What the task asks:
Copy each line of the entries beneath that contains the word "settings".

Extracted data entries
┌──

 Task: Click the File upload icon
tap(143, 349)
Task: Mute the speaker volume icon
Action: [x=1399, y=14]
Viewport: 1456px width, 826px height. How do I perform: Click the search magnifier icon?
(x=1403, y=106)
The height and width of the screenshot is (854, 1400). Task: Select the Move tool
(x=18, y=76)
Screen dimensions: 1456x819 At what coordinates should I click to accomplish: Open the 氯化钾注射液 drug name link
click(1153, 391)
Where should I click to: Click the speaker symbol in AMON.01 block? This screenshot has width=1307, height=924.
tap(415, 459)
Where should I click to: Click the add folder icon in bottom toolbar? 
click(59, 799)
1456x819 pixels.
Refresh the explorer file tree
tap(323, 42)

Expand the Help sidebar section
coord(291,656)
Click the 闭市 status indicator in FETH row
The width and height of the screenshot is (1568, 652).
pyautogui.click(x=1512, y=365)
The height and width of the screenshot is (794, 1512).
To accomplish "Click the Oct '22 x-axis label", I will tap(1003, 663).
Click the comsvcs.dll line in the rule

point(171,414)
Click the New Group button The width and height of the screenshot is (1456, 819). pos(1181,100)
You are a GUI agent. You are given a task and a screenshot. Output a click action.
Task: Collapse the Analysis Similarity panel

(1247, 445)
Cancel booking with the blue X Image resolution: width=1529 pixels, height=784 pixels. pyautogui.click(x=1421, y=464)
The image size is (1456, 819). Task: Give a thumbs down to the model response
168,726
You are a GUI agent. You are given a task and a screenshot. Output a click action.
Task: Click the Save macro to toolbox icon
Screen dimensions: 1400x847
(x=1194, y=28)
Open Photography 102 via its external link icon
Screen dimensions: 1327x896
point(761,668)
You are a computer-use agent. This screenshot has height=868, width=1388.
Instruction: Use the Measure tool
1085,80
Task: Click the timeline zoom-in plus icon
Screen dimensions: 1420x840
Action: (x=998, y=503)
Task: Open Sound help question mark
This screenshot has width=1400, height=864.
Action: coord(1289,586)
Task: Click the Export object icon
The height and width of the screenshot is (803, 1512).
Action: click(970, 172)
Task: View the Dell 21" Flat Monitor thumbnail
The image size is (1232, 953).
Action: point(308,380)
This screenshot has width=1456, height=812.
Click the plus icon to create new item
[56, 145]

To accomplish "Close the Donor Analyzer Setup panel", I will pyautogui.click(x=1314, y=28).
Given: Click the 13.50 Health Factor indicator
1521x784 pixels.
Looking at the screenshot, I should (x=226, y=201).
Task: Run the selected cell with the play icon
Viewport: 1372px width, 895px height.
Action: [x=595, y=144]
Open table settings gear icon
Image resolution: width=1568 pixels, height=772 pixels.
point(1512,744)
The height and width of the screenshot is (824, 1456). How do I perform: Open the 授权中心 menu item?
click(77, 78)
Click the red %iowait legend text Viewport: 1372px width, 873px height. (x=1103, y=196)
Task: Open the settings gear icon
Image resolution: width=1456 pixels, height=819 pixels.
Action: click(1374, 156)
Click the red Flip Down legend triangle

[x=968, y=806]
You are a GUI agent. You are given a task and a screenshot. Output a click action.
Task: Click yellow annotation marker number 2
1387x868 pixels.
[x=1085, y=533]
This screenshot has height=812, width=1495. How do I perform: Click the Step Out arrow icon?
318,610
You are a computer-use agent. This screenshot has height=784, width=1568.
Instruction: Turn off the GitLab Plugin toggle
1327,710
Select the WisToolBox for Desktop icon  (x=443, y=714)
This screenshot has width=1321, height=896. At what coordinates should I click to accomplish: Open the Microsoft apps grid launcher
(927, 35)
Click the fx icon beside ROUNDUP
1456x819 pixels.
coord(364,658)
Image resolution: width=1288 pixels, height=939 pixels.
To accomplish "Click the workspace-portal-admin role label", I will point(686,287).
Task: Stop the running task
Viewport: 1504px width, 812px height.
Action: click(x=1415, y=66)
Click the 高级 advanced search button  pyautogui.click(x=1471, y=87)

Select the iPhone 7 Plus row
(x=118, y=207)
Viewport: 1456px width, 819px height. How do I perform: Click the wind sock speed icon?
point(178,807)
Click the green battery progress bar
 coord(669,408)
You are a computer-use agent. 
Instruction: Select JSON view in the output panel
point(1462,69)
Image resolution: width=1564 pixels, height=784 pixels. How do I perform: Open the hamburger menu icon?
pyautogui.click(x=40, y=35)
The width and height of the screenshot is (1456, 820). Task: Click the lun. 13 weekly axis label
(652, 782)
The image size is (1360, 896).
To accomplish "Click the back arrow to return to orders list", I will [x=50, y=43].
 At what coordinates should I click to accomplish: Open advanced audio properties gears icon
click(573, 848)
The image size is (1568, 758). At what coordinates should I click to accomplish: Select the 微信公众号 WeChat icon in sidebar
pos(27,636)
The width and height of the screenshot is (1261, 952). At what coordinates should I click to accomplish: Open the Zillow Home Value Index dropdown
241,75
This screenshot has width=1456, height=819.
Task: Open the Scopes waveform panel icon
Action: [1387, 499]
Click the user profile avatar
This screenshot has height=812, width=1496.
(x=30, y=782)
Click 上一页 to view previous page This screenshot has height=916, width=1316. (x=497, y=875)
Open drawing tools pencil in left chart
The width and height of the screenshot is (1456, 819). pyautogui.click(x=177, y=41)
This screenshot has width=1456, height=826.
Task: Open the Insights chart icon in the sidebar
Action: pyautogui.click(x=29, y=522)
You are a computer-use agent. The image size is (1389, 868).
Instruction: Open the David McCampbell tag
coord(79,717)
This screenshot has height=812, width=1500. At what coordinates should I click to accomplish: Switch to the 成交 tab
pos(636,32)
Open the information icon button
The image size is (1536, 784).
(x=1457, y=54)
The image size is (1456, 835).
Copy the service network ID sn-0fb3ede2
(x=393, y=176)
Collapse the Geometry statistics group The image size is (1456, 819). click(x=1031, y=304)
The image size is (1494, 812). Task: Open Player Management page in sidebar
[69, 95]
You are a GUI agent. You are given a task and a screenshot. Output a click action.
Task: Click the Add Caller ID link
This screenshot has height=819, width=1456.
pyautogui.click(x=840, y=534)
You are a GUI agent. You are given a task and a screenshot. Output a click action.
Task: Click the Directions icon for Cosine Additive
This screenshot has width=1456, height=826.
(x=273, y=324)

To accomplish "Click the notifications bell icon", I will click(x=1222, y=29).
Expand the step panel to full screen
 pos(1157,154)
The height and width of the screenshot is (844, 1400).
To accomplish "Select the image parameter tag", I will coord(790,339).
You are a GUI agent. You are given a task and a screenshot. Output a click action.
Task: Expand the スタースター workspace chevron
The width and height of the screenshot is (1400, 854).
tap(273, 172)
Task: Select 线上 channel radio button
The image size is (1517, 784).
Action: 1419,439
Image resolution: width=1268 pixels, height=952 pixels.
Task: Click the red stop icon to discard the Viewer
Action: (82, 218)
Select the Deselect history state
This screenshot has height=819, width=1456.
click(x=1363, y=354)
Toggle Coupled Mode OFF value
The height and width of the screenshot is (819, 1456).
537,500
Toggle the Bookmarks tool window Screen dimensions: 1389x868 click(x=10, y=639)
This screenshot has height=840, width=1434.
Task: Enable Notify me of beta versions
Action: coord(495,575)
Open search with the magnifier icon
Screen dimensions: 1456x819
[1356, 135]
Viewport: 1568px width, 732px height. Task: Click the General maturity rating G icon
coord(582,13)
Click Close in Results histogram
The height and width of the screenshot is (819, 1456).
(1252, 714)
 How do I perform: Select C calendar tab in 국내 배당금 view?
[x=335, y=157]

└──

Task result:
Open table settings gear icon
Task: Open the settings gear icon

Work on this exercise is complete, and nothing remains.